L’enseignement du vocabulaire du français aux allophones implique la sélection des mots à enseigner. Ces mots peuvent se présenter sous différentes formes (au pluriel ou conjugués par exemple) et faire l’objet de regroupements. La forme de base, non fléchie, du mot (masculin singulier pour les noms et adjectifs, infinitif pour les verbes) est la lexie. Ces lexies sont regroupables en familles de mots qui incluent les mots dérivés (comme nourrir et nourriture) ayant des classes grammaticales différentes (comme les verbes et les noms). Les mots à connaître pour atteindre les niveaux A1 à C2 définis par le Cadre européen commun de référence pour les langues (CECRL), outil de référence pour l’enseignement des langues étrangères, se comptent en centaines ou en milliers selon les niveaux.

L’enseignement du vocabulaire privilégiant les mots courants de la langue seconde ou étrangère peut avantager les apprenants. La compréhension d’un texte, par exemple, ne nécessite pas la connaissance de l’ensemble des mots qui le composent, mais des familles de mots les plus fréquentes (van Zeeland et Schmitt, 2012). L’approche par fréquence consiste à ordonner et à regrouper les mots à enseigner selon leur rareté et à considérer ou non les classes grammaticales selon qu’il s’agit de lexies ou de familles de mots.

Cependant, Meara relevait déjà en 2010 que diviser des mots par zones de fréquence (c’est-à-dire les 1000 mots les plus fréquents, puis les 1000 suivants, etc.) est pratique, mais ne prend pas en compte la difficulté des mots. Des verbes réguliers et irréguliers peuvent donc se retrouver dans une même zone de fréquence. Les classes grammaticales, qui distinguent lexies et familles de mots comme indiqué plus haut, ne sont pas plus prises en considération. Cette omission aboutit à des familles de mots éparpillées sur plusieurs zones de fréquences, et donc à des regroupements de mots rares et courants ne favorisant pas la présentation des mots les plus fréquents aux apprenants allophones, ce qui faciliterait pourtant leur compréhension du français. Le choix des mots basé sur leur seule fréquence dans la langue ne tient donc pas compte des caractéristiques de ces mots.

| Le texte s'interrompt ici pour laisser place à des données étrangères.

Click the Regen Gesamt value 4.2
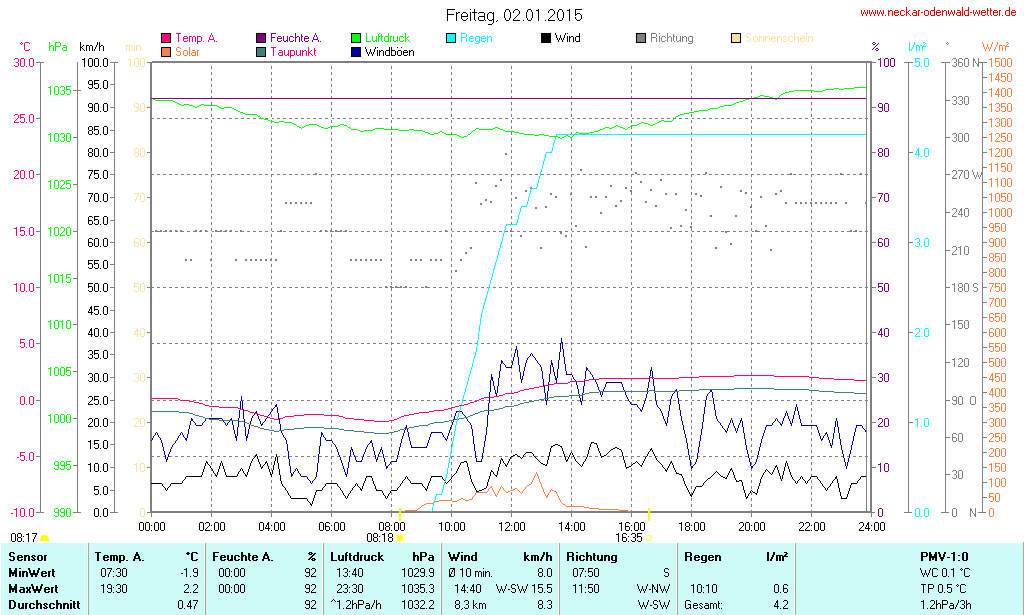Screen dimensions: 1024x615 779,605
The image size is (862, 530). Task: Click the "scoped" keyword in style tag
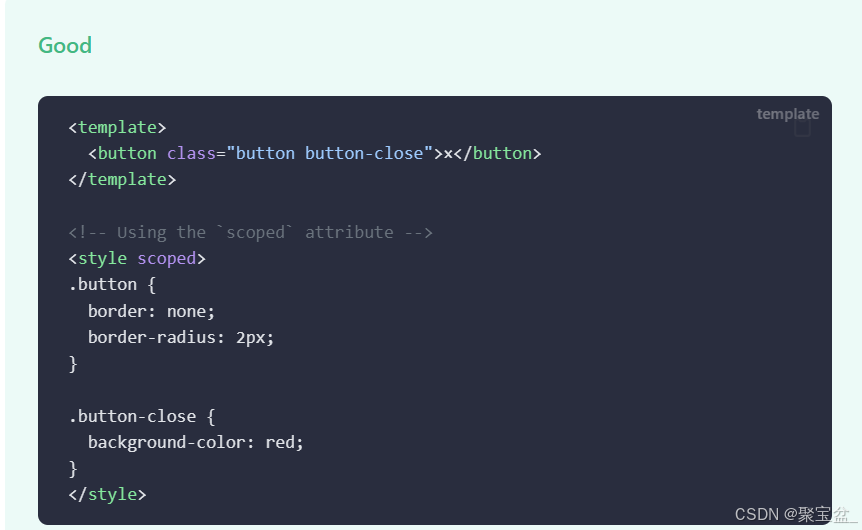166,258
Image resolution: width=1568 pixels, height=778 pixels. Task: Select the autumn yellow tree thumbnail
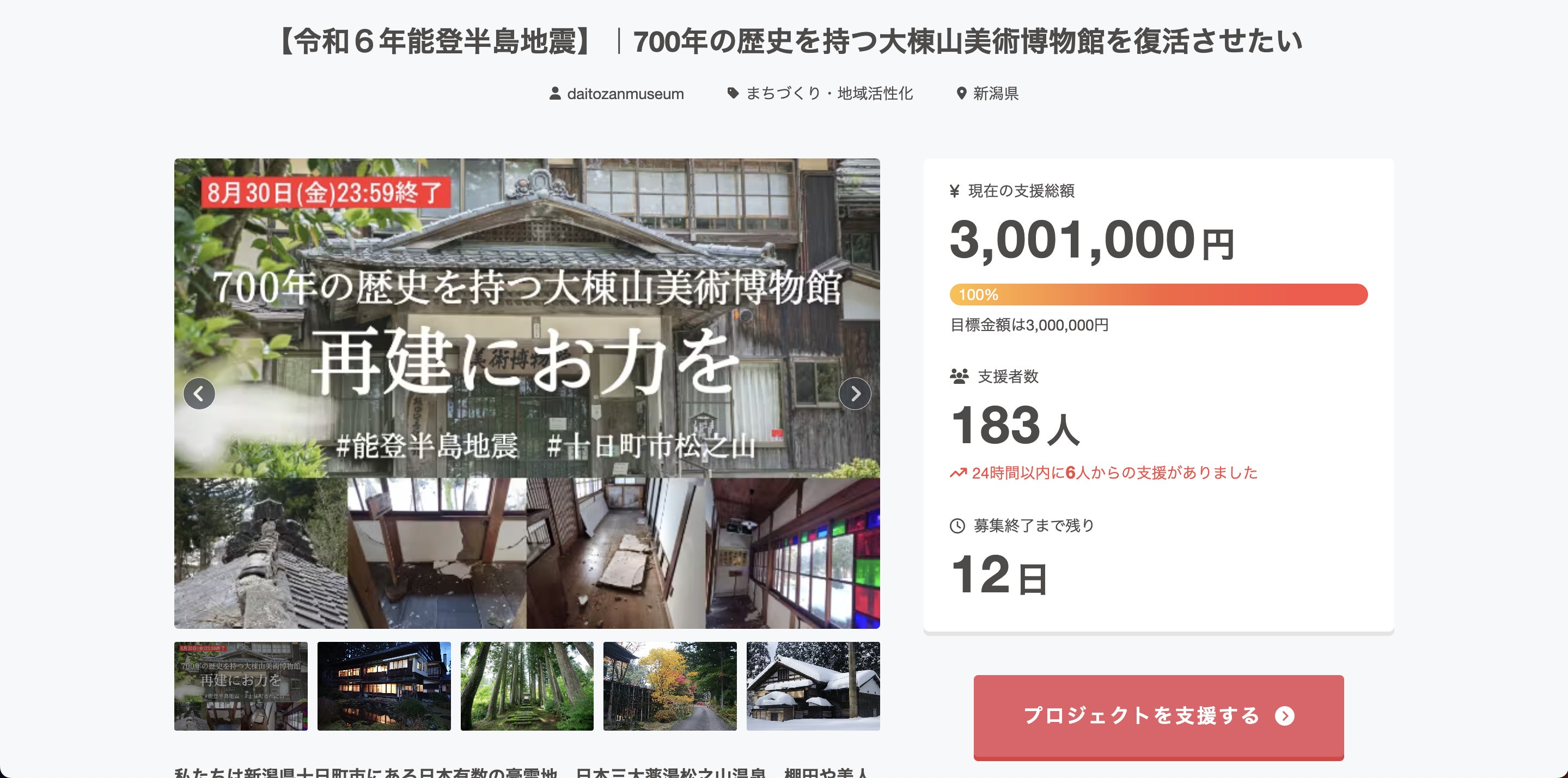point(669,685)

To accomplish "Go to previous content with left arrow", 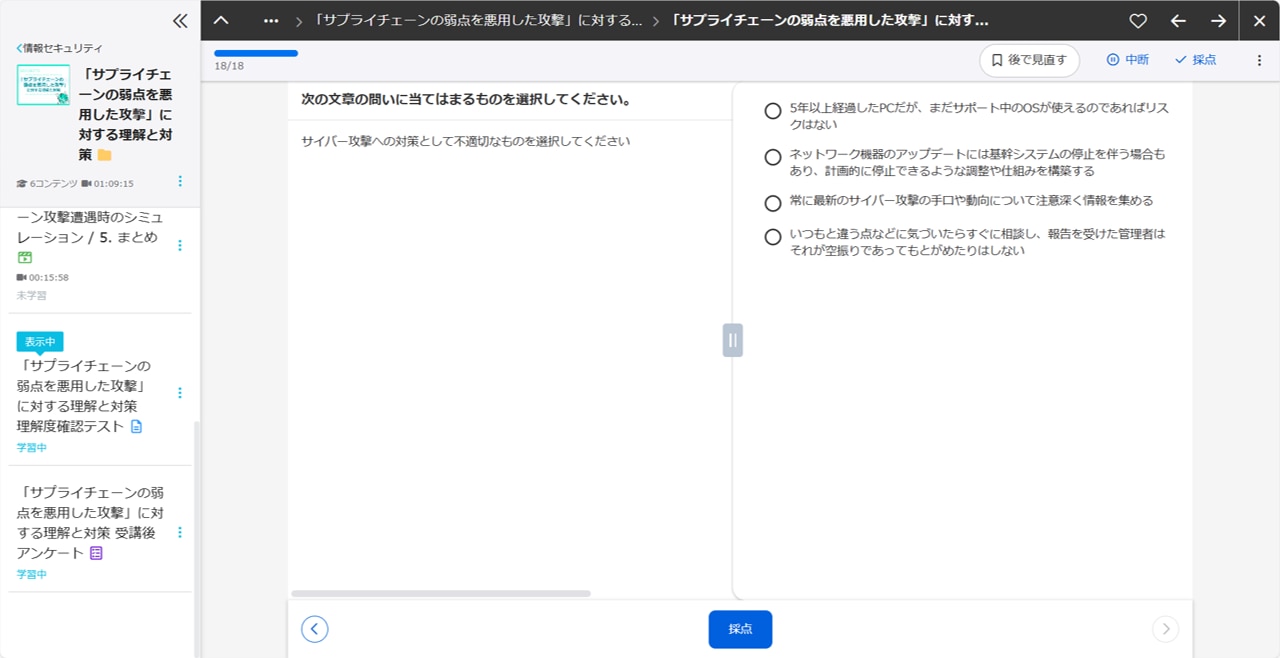I will coord(1178,21).
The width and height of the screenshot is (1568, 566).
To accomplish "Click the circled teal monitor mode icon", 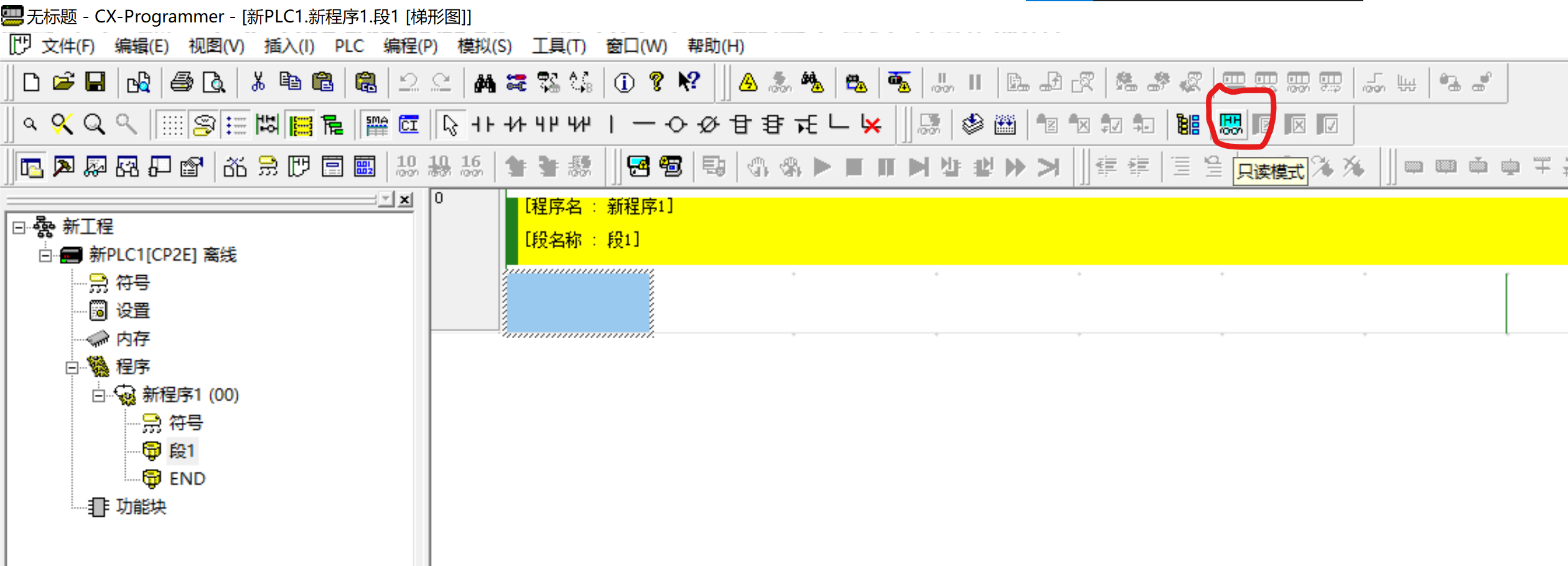I will 1231,125.
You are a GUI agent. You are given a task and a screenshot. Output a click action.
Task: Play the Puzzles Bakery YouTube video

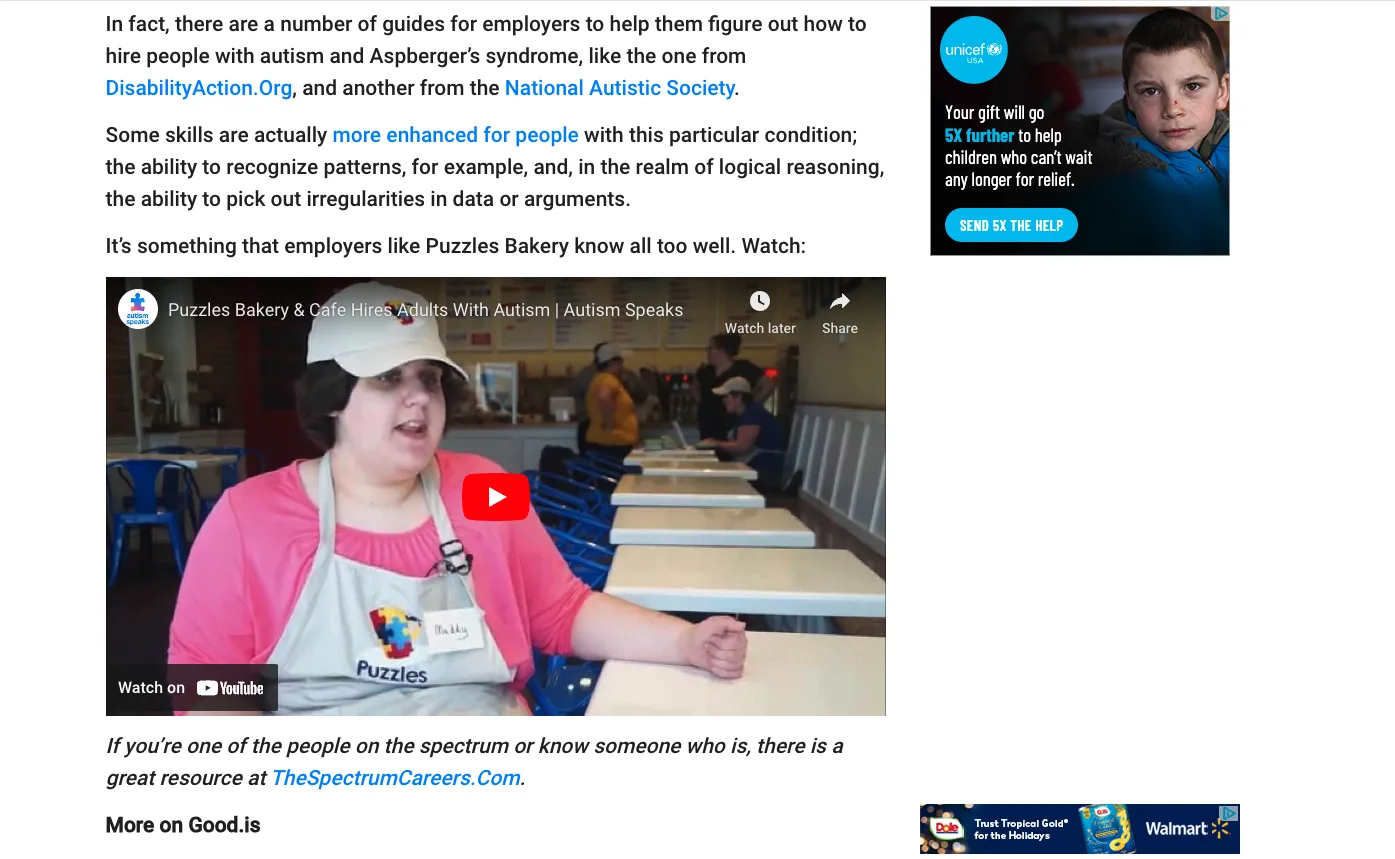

Notre recherche : objectif et méthodologie

Notre recherche vise à affiner le choix du vocabulaire du français à enseigner en fonction du niveau des apprenants allophones en ne nous limitant pas à la seule fréquence du mot. Nous adoptons ici une approche à la fois par fréquence et par classes grammaticales en tenant compte des spécificités de ces dernières. Pour ce faire, nous avons établi des statistiques sur les classes grammaticales des mots par zones de fréquence. En considérant le nombre de mots à connaître selon le niveau des apprenants, nous suggérons ensuite quelles spécificités des classes grammaticales enseigner aux allophones selon leur niveau.

Nous avons créé une base de données à partir du corpus de mots du français de lexique.org (constitué de romans et de sous-titres de films récents). Nous avons analysé les proportions de chaque classe grammaticale ouverte (noms, verbes, adjectifs, adverbes) selon les zones de fréquence et des caractéristiques internes (les flexions et les régularités). Nous nous sommes limités aux 10 000 lexies et aux 30 000 mots fléchis les plus fréquents, les mots très rares n’étant pas en nombre suffisant pour donner du sens aux statistiques.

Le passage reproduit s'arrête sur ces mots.